Wednesday, September 6, 2006

Art and Nuance

Sometimes I'm bowled over, thunderstruck and left speechless or sobbing at the end of a particularly artful story.  Such was the case of A Passage to India, David Lean's epic masterpiece, based on E.M. Forster's novel.  I loved it because the tale, although simple, was very much about something--imperialist racism, the east is east, west is west mentality of Great Britain, British distain for conquered people. 

Through the point of view of Dr.
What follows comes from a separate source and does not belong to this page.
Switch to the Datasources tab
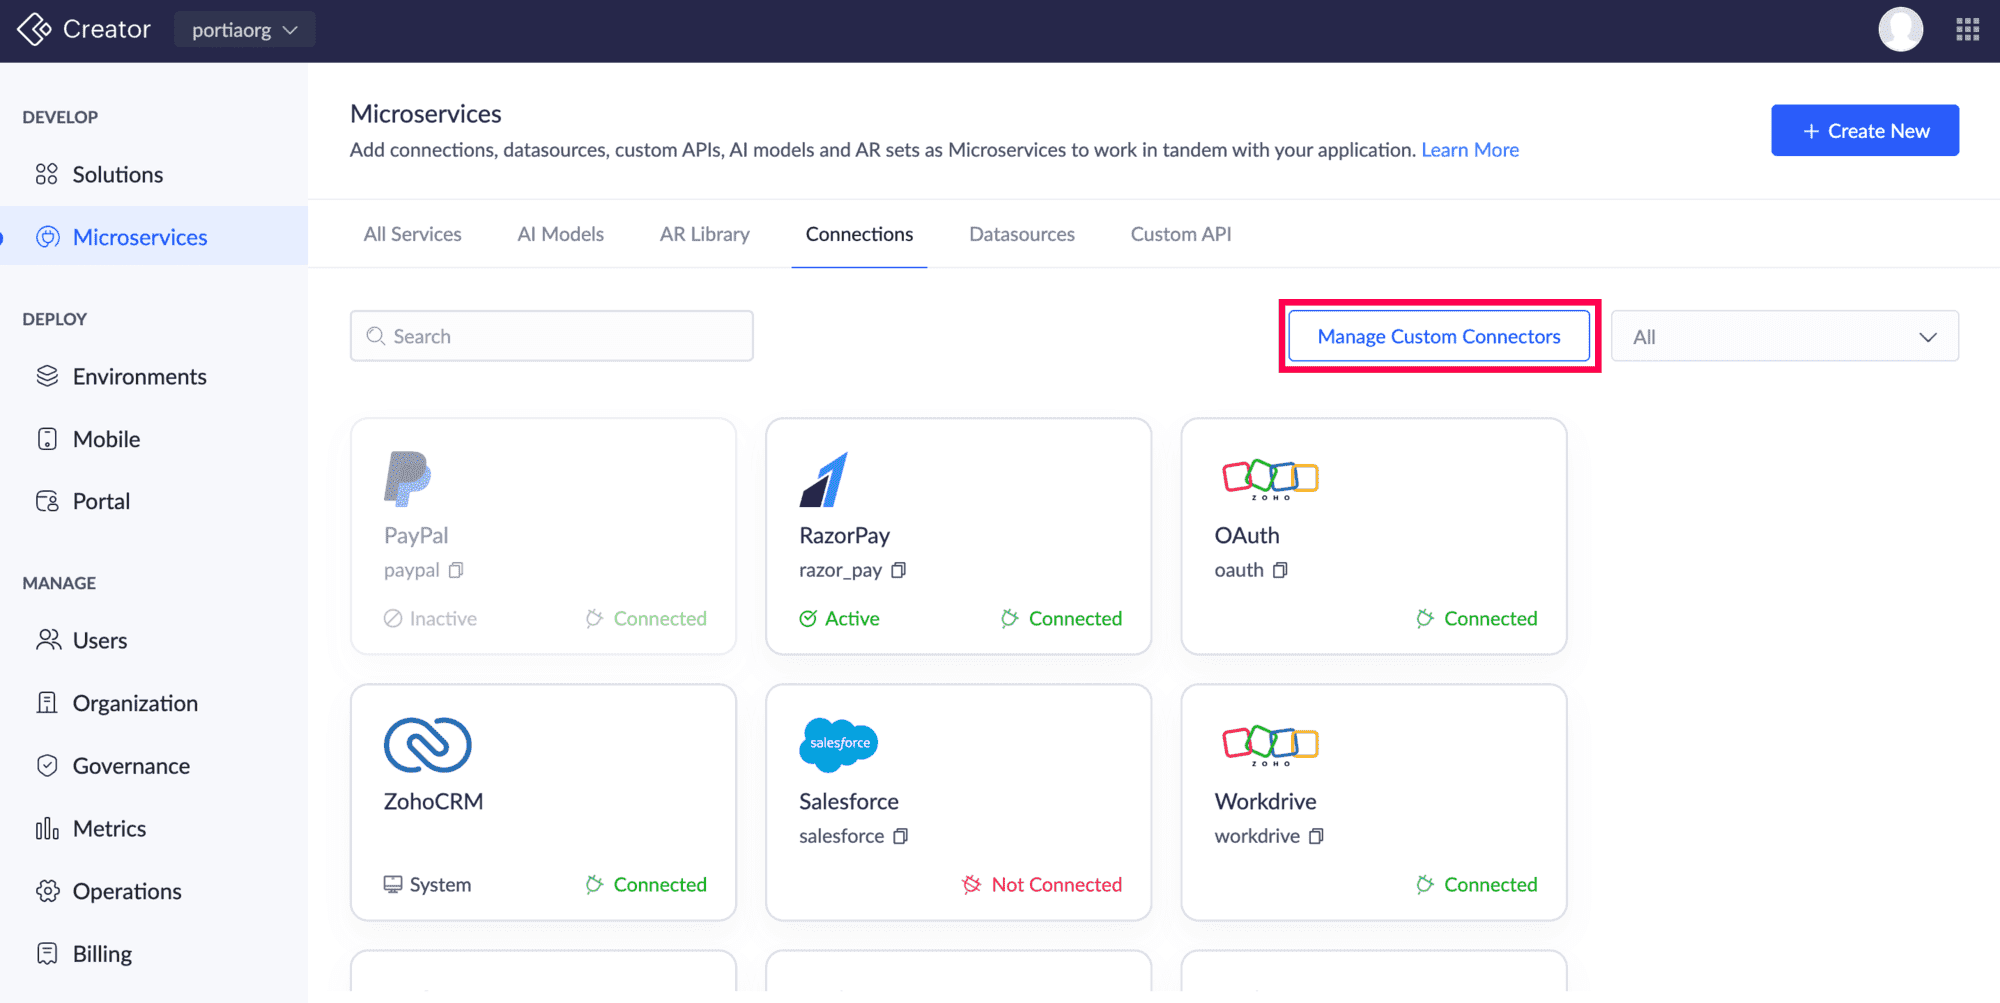Screen dimensions: 2000x1003 coord(1021,234)
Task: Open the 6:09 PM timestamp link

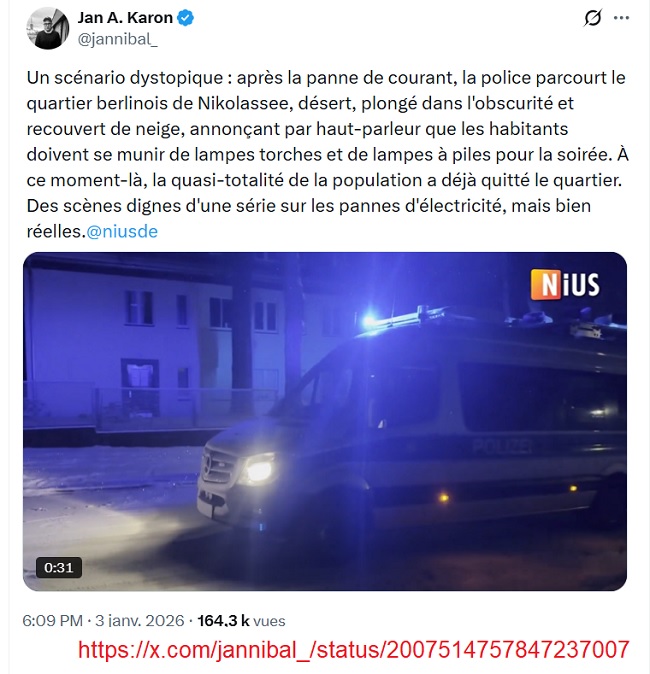Action: click(52, 621)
Aziz we see the Indian desire to emulate the British, while preserving a sense of pride.  He is able to navigate his own stratafied society with ease, which to the British is inscruitable and utterly mysterious.  Judy Davis, as Miss Quested, is undeniably brilliant.  Is she is a Freudian hysteric, or a legitimate victim?  Somewhat ambiguous, though not as ambiguous as the novel, apparently. 

The scene wherein she takes the path less traveled, and runs across tantric statues and a tribe of angry monkeys, is magnificent.  Magical.  One feels strongly the risk, the danger, and how the film makers intensified the stakes at issue.

Age of Innocence is, by contrast, a much more subdued film.  Gestures and glances are fraught with ambiguous meaning.  On the surface nothing happens.  But the mystery of the relationships, the ambivalence of the characters, the unrequited desire--all create a profound subtext.  In that sense, the film is literary.  Two totally different styles of film making are at work.  Both films make the viewer feel something, or know something ineffable--they both have subtextual elements that communicate implicitly.  I didn't have an emotional response to Age of Innocence.  I rather disliked it.  But then it began to gnaw at me. 

Both films are brilliantly directed by film makers who know exactly what they're doing.  They have the economy of brilliant works of art--nothing is wasted.  The difference though, is that Age of Innocence is so subtle that it takes repeated viewings to make sense of it, whereas A Passage to India is operatic in its intensions and unmistakable.  Both films have much to offer.

One last note.  I find that A Passage to India, with its theme of racism and rape, prefigures the themes in To Kill a Mockingbird and was written 40 years before.